Paired t-test example

Mon, 11/05/2009 - 10:59 — jyearsle

ModelId:

paired_ttest

SimileVersion:

5.x

This is an example of a paired t-test which is supposed to show the role of a null model in making statistical inference.

In this example there are two samples, each with 20 observations. We want to know if the sample means are statistically different.

The statistical question is:

What is the chance that the two samples are measurements of the same process, and the observed difference happened purely by chance?

To answer this question we could use a paired t-test. At its core the paired t-test has a null model.

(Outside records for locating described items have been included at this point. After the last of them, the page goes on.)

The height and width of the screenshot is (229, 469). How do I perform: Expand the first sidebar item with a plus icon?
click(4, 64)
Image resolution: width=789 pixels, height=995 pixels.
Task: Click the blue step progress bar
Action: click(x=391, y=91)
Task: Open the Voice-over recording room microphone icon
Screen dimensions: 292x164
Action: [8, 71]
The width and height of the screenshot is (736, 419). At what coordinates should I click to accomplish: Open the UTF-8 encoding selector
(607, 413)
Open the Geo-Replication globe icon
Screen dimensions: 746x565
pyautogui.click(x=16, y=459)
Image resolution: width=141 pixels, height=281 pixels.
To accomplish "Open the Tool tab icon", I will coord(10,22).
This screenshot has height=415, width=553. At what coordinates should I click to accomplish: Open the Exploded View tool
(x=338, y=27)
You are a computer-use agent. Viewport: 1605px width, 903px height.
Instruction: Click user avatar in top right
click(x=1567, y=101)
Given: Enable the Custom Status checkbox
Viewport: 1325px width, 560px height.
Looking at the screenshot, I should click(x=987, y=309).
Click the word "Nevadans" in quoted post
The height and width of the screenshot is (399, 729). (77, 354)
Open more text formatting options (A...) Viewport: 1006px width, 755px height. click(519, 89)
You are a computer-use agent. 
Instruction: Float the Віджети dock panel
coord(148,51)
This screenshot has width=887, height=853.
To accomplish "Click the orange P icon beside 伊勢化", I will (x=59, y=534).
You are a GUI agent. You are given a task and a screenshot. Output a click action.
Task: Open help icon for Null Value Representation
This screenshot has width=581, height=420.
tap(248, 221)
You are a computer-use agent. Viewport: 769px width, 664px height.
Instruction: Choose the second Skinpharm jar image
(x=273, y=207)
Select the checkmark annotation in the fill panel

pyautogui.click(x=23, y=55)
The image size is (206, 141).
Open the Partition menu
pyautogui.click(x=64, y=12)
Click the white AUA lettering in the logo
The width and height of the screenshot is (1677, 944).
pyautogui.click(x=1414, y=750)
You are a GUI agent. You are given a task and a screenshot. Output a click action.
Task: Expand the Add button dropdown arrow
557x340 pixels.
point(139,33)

The null model is that distribution of differences between the two samples is normal with a mean of zero and a variance equal to the observed variance. This model has assumptions. The two most obvious assumptions are 1/ The differences can be described with a normal distribution with the stated variance, 2/ The diferences are independent from one another.

Null models are normal described as a null hypothesis, with the assumptions tagged on the end. So the null hypothesis is that the mean difference between the samples is zero.

We want to know the probability of our observed difference if the null model had generated these data.

Since the normal distribution is relatively simple a paired t-test can calculate this probability exactly. But we could create the null model in simile, run the model many times, and then calculate the probability of generating a difference with the null model that is more extreme than our observations. With many runs of the null model (typically more than 1000), this probability is the p-value calculated by the paired t-test.

Any other statistical test can be performed like this. For example, an ANOVA is very similar, but rather than comparing means it compares variances. An ANOVA has an underlying null model, with assumptions. As the null models become more complicated the mathematics becomes harder. For complicated systems simulation is the only possibility. Methods that rely on computer simulation to some extent are Approximate Bayesian Computing (ABC), and Monte-Carlo methods.

Attached ar 3 files:

The model file is paired_ttest.sml

The interface for viewing the results is paired_ttest.shf

And the data used in this example are in the file t_test_data.txt

The model paired_ttest.sml calculates the two-sided and one-sided p-values from 1000 simulations of the null model. It also calculates the t-statistic and the dgrees of freedom which you can use to calculate the exact p-value with Students t-distribution.